CenturyLink (CTL): Can The Level 3 Acquisition Save The Dividend?


In today’s era of historically low interest rates, telecom service providers such as AT&T (T) and Verizon (VZ) are often viewed as some of the best high dividend stocks for income thanks to their highly stable, recession-resistant, and subscriber-based business models.

While that may be a good strategy for blue chip names in the industry, it typically doesn’t work nearly as well for smaller, distressed regional telecom players like CenturyLink (CTL).

Let’s take a look at CenturyLink’s 11.5% yield to see if it is too good to be true or if the company’s $34 billion acquisition of Level 3 Communications (expected to close very soon) could make the dividend sustainable.

Business Overview

Founded in 1968 in Monroe, Louisiana, CenturyLink started off as a regional telecom company. Thanks to a series of large acquisitions over the years, CenturyLink is now America’s third largest telecom services provider with a total of 11.1 million customer connections in 37 U.S. states.

At the end of 2016, CenturyLink had:

  • 5.9 million broadband internet subscribers
  • 325,000 satellites TV subscribers
  • 4.9 million landline phone connections
  • 58 data centers in North America, Europe, and Asia
  • Source: CenturyLink Investor Presentation

    It operates through three major business units:

    Strategic Services (47.3% of first half 2017 revenue): broadband internet and pay TV

    Legacy Services: (42.5% of first half revenue): landline phone service

    Data integration (3.0% of first half 2017 revenue): data centers

    Note that CenturyLink signed agreements to sell its data centers to BC Partners and Medina Capital in November of 2016, meaning that this small portion of the business (about $500 million annualized revenue in 2017) will soon be gone.

    Business Analysis

    Like many telecom companies, CenturyLink suffers from two main factors that make it a questionable dividend growth stock.
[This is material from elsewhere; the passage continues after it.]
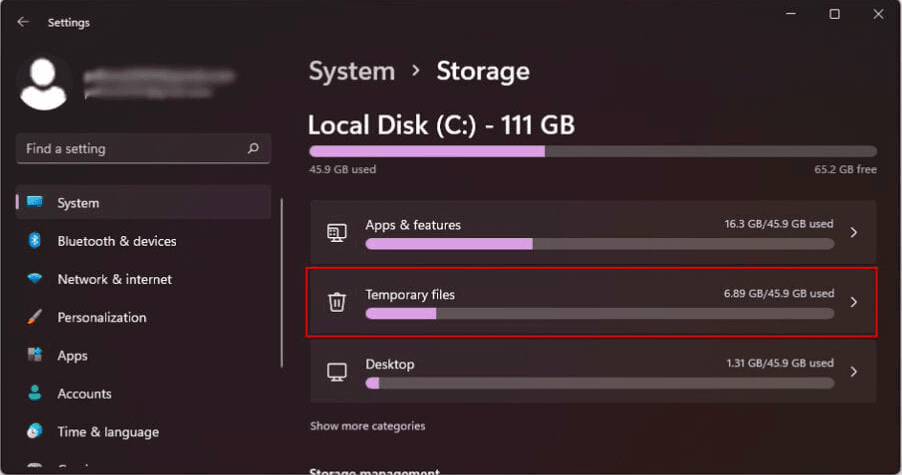The width and height of the screenshot is (902, 475).
Task: Click the Desktop monitor icon in storage list
Action: pyautogui.click(x=337, y=371)
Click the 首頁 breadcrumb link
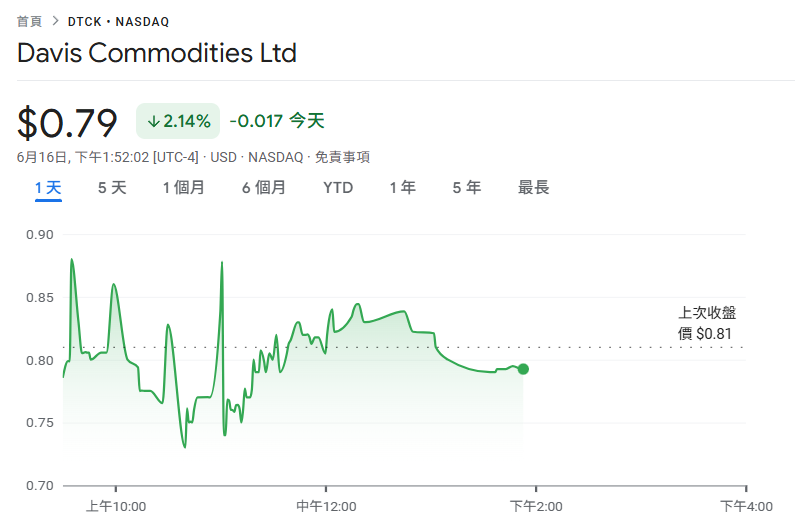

    First, the U.S. telecom market is highly saturated, meaning that profitable organic growth is often hard to come by since breaking into new markets (and stealing share from rivals) is very difficult given the oligopolistic nature of the industry.

    More specifically, the majority of market share is typically held by just a handful of incumbents who maintain massive subscriber bases. They can afford to spend more on their networks, invest heavily in marketing, and offer their customers very competitive costs to protect their share.

    Since the total number of subscribers isn’t growing much in most telecom industries and there isn’t much differentiation between services provided, telecom operators with less scale typically struggle to lure customers away from their larger rivals.

    This means that the only meaningful growth most telecoms can achieve is through mergers and acquisitions, a strategy CenturyLink has pursued very aggressively over the years:

  • 2008: $11.6 billion purchase of rural telecom operator Embarq
  • 2011: $2.5 billion for Savvis (cloud computer data storage provider)
  • 2012: $12.2 billion acquisition of Qwest Communications
  • 2016: $34 billion merger with Level 3 Communications (LVLT), a global internet service provider
  • You can see that acquisitions boosted CenturyLink’s sales and earnings in the years they occurred, but the business has otherwise been challenged to grow its top and bottom lines.

    Source: Simply Safe Dividends

    Another major issue CenturyLink faces is the highly capital intensive nature of the business, specifically maintaining, growing, and upgrading fiber optic internet lines, as well as its legacy copper landlines. In fact, over the past 12 months CenturyLink has spent $3.3 billion on capital expenditures, or about 20% of revenue (most corporations spend less than 5% of revenue on capital expenditures).

    This is because only 35% of CenturyLink’s internet is 40 Mbps or faster, the minimum speed required for streaming high-quality video on demand, which is a major trend that is expected to continue.

    This high amount of fixed costs, combined with a fundamental deterioration in the company’s businesses (both top and bottom line are in decline), has resulted in steadily declining margins and returns on capital.

    Source: CenturyLink Earnings Release

    The major problem facing CenturyLink is that, even though it has managed to grow strongly via acquisitions during the last decade, its strategic businesses (i.e. internet and satellite TV) have failed to offset the strong secular declines in its legacy landline business, which accounts for more than 40% of company-wide revenue.